La transmisión del virus es especialmente eficiente en entornos con alta densidad poblacional, como residencias colectivas y lugares de trabajo donde existe contacto estrecho y prolongado entre individuos. Además, las variantes más recientes del virus, como Ómicron, han incrementado esta eficiencia transmisible. Un aspecto crucial en la dinámica epidemiológica del SARS-CoV-2 es la propagación presintomática, la cual ha contribuido significativamente a la expansión del virus. Antes de que la población adquiriera inmunidad, ya sea a través de la vacunación o por infecciones naturales, la carga viral más alta se detectaba justo el día previo a la aparición de los síntomas, lo que facilitaba la diseminación inadvertida. Tras la implementación masiva de campañas de vacunación y la acumulación de inmunidad natural, se observó que la carga viral máxima ocurría alrededor del cuarto día desde el inicio de los síntomas, concentrándose la mayoría de las transmisiones durante la fase sintomática activa.

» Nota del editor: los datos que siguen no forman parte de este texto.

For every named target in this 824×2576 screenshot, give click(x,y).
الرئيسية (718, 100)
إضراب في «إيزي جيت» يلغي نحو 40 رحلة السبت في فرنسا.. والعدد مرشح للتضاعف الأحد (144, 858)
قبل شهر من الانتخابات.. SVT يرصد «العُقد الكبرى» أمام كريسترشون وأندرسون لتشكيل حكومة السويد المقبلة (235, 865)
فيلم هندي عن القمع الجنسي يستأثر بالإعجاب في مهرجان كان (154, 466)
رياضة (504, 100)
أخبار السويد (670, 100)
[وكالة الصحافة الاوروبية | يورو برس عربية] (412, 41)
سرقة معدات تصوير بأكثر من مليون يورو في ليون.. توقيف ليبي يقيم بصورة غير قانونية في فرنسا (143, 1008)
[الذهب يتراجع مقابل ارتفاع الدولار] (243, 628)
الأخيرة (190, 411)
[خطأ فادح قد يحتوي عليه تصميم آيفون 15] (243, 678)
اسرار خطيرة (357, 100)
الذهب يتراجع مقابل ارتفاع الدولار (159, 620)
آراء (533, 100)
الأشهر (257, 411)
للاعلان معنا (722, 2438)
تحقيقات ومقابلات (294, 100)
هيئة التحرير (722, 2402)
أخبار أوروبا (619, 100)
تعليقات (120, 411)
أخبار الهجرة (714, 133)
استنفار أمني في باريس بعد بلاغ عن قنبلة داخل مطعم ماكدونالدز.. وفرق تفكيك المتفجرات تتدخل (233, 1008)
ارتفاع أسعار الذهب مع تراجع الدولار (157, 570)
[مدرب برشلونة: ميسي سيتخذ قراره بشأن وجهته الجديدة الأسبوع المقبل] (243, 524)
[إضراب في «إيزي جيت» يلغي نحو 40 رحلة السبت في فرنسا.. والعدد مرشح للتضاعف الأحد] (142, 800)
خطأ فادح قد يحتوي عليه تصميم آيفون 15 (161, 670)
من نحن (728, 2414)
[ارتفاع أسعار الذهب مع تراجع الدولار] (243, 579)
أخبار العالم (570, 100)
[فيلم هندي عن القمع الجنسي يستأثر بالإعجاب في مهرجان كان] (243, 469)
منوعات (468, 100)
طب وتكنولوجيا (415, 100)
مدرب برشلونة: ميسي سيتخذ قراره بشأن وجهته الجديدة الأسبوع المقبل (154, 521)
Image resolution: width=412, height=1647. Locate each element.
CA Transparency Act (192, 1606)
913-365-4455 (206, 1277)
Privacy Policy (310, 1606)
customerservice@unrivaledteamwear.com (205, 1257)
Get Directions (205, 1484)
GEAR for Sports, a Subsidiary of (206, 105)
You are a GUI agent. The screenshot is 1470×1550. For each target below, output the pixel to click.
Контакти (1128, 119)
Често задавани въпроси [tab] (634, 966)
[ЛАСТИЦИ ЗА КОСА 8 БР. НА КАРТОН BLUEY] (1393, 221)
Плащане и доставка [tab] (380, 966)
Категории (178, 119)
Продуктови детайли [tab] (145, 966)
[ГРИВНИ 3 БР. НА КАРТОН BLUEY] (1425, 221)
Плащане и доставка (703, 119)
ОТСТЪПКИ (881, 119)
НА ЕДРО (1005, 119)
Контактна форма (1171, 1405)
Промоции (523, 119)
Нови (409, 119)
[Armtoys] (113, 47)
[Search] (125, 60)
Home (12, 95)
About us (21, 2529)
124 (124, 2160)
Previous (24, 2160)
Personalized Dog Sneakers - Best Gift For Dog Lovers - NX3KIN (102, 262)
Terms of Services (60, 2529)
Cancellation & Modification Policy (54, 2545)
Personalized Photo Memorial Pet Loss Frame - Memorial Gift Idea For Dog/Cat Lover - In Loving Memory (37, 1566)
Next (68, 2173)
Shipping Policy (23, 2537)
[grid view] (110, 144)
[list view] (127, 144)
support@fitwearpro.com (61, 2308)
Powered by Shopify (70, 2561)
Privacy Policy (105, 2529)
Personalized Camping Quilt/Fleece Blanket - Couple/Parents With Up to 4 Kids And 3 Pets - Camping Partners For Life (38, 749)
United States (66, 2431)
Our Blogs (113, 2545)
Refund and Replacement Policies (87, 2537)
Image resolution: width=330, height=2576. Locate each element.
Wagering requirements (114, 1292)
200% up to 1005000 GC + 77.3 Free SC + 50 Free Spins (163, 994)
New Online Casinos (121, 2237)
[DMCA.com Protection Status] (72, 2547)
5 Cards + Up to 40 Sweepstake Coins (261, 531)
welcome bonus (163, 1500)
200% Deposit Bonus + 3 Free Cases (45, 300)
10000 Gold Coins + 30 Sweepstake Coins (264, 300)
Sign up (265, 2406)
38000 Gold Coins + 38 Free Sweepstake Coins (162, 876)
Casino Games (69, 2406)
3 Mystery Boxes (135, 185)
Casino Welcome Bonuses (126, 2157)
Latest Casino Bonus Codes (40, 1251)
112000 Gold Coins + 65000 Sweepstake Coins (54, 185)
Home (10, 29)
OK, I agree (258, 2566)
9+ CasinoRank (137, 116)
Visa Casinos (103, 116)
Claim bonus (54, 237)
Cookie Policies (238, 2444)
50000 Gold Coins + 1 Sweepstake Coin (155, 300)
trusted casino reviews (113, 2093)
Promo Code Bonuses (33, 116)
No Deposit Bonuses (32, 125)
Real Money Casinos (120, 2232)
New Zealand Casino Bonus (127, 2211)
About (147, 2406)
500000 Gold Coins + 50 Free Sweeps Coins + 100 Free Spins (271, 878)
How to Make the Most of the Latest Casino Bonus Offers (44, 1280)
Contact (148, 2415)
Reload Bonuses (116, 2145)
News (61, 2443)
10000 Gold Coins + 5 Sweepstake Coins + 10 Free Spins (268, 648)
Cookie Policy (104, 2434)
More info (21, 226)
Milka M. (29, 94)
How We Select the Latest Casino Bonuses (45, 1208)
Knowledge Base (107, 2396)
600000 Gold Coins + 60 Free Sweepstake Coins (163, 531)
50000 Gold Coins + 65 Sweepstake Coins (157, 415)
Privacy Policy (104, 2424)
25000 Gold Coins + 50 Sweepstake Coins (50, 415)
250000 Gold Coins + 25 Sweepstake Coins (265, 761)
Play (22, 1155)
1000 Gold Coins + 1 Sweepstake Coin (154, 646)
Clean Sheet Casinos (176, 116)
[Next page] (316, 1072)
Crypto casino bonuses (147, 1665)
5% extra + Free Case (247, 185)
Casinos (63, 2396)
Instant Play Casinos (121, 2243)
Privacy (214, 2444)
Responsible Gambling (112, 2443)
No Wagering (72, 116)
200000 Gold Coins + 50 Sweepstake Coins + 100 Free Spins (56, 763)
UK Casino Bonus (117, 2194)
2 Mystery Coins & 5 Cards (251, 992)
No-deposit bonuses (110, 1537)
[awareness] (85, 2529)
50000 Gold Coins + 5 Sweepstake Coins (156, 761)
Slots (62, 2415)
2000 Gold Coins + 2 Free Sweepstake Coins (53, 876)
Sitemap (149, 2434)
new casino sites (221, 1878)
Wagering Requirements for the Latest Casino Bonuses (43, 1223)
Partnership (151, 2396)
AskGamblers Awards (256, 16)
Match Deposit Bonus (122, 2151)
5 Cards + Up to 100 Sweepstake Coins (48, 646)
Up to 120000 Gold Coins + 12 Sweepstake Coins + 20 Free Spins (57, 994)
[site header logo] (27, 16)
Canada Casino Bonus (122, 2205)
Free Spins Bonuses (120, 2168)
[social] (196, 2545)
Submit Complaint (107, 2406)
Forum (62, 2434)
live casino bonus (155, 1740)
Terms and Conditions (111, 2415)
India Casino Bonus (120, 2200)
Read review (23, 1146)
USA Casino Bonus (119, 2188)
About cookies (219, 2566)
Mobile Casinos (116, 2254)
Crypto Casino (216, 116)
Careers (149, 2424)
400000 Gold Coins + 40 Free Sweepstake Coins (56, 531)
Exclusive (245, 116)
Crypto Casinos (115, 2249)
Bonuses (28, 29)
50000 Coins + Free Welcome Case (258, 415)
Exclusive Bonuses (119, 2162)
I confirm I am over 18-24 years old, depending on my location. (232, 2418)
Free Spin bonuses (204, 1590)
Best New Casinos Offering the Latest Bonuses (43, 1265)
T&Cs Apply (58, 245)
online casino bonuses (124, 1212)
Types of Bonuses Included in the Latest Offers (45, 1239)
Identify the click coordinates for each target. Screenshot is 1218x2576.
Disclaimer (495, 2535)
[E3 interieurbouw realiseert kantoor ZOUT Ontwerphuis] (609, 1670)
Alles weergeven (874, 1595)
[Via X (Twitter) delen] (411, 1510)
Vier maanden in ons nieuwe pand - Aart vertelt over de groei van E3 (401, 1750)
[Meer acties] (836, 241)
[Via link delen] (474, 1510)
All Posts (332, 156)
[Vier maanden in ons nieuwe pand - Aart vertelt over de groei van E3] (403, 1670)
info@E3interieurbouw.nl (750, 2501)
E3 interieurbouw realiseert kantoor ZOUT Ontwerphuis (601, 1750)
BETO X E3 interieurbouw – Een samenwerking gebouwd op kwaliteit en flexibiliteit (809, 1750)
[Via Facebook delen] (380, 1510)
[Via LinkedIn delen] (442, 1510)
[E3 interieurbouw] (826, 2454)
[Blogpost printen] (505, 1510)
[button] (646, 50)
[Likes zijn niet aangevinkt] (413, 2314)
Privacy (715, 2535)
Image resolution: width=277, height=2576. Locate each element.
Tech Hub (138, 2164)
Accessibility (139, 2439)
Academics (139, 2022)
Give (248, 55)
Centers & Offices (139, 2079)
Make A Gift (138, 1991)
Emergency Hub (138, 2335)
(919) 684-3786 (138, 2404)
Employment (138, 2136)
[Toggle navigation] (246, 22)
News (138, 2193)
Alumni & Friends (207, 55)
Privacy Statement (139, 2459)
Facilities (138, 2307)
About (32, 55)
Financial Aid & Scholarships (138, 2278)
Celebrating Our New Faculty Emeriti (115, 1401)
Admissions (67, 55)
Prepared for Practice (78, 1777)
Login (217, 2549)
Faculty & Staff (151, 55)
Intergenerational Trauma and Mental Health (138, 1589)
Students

El período de incubación del SARS-CoV-2, es decir, el intervalo entre la exposición al virus y la aparición de los primeros síntomas, varía desde dos hasta veinticuatro días, con un promedio aproximado de cinco días. La principal vía de transmisión es a través de las gotas respiratorias, que se generan, por ejemplo, al hablar, toser o estornudar, y contienen partículas virales suspendidas en saliva u otras secreciones. Aunque la transmisión aérea mediante aerosoles finos es menos frecuente, puede ocurrir en circunstancias específicas que favorecen la generación y suspensión prolongada de partículas virales en el aire, tales como el ejercicio intenso, el canto o ciertas intervenciones médicas. Las gotas respiratorias pueden ser expulsadas a distancias considerables, llegando a alcanzar más de ocho metros en casos de estornudos o tos violenta, lo que facilita la dispersión del virus en ambientes cerrados.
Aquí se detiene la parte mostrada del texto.